▶ [THE RECORDS]
=== Section Start ===

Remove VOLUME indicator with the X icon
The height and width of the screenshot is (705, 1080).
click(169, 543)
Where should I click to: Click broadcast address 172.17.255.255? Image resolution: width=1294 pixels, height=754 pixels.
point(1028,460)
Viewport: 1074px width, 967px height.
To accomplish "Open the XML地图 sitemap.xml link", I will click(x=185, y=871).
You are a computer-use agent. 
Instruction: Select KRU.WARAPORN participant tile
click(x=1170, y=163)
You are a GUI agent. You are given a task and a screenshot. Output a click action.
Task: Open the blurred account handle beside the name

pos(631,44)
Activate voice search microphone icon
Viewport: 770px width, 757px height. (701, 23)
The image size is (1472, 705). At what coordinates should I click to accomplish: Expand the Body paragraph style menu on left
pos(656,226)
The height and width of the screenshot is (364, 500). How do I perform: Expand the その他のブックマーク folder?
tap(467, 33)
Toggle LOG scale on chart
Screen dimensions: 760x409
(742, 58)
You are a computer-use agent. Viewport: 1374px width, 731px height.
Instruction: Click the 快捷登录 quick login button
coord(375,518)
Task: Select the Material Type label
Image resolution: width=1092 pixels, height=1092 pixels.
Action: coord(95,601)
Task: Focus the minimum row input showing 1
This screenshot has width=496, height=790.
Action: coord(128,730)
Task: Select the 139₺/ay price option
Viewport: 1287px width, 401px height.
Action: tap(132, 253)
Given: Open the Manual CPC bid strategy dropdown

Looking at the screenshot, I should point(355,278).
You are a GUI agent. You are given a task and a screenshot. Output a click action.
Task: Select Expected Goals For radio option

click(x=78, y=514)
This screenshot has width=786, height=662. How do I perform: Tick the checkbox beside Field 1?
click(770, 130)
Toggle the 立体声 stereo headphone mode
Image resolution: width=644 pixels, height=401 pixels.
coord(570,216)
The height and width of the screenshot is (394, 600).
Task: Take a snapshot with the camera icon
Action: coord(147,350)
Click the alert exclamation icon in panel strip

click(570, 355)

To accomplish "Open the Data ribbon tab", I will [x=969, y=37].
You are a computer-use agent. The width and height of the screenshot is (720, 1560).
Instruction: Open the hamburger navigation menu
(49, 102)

=== Section End ===

▶ [BRIEF] The answer should consist of all the lines above, retyped exactly.

▶ [THE ANSWER]
Remove VOLUME indicator with the X icon
The height and width of the screenshot is (705, 1080).
click(169, 543)
Where should I click to: Click broadcast address 172.17.255.255? Image resolution: width=1294 pixels, height=754 pixels.
point(1028,460)
Viewport: 1074px width, 967px height.
To accomplish "Open the XML地图 sitemap.xml link", I will click(x=185, y=871).
You are a computer-use agent. 
Instruction: Select KRU.WARAPORN participant tile
click(x=1170, y=163)
You are a GUI agent. You are given a task and a screenshot. Output a click action.
Task: Open the blurred account handle beside the name

pos(631,44)
Activate voice search microphone icon
Viewport: 770px width, 757px height. (701, 23)
The image size is (1472, 705). At what coordinates should I click to accomplish: Expand the Body paragraph style menu on left
pos(656,226)
The height and width of the screenshot is (364, 500). How do I perform: Expand the その他のブックマーク folder?
tap(467, 33)
Toggle LOG scale on chart
Screen dimensions: 760x409
(742, 58)
You are a computer-use agent. Viewport: 1374px width, 731px height.
Instruction: Click the 快捷登录 quick login button
coord(375,518)
Task: Select the Material Type label
Image resolution: width=1092 pixels, height=1092 pixels.
Action: coord(95,601)
Task: Focus the minimum row input showing 1
This screenshot has width=496, height=790.
Action: coord(128,730)
Task: Select the 139₺/ay price option
Viewport: 1287px width, 401px height.
Action: tap(132, 253)
Given: Open the Manual CPC bid strategy dropdown

Looking at the screenshot, I should point(355,278).
You are a GUI agent. You are given a task and a screenshot. Output a click action.
Task: Select Expected Goals For radio option

click(x=78, y=514)
This screenshot has width=786, height=662. How do I perform: Tick the checkbox beside Field 1?
click(770, 130)
Toggle the 立体声 stereo headphone mode
Image resolution: width=644 pixels, height=401 pixels.
coord(570,216)
The height and width of the screenshot is (394, 600).
Task: Take a snapshot with the camera icon
Action: coord(147,350)
Click the alert exclamation icon in panel strip

click(570, 355)

To accomplish "Open the Data ribbon tab", I will [x=969, y=37].
You are a computer-use agent. The width and height of the screenshot is (720, 1560).
Instruction: Open the hamburger navigation menu
(49, 102)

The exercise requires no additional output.